Property lottery: From $285,000 to $7 million

Cherie Howie shouted in today’s NZHerald that the sale of a Whenuapai (West Auckland) land sale was better than Lotto. Let’s analyse this claim and see whether we agree or not.

From the article we understand that an investment of $285,000 in 1995 increased in value to $7,000,000 in this month’s sale. Furthermore, the vendor said that the investment increased about 2500 per cent, about 30 per cent a year.

We don’t know if any improvements were made during the 20 years so we got to ignore it. Also an agent said that the property probably would not have achieved a sale of $2,000,000 only 3 years ago.

A key driver for the capital gain appears to be the development of the Westgate town centre and the extension of the North-western motorway.

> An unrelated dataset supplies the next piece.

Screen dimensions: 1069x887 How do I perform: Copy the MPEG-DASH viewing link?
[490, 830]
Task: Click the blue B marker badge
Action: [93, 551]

In a financial analysis it is a key element to compare, so to say, apple with apple. We can do this by using a Return on Investment (ROI) calculation given the above variables and assumptions. To compare a property investment with financial investments is it sensible to assume monthly or annual payments of dividends or interest payments.

Hence, the ROI for this property is calculated as:

Number of payments = 20 for annual or 240 for monthly

Annual Interest (return) = to be computed

Present value (20 years ago) = -$285,000 It is negative as we had a cash outflow

Payment = set to zero as property does not receive such payments. For financial investments the price is a reflection of these payments over the time period.

Future Value = $7,000,000 as this is the price received in the future from the purchase in 1995.

Using a financial calculator or Excel we find ROI of 17.36% for annual or 16.11% for monthly

Do these Returns On Investment still look like a Lotto ticket? Let’s compare it to an investment in financial instruments like shares in a public traded company or fund index (a bundle of shares).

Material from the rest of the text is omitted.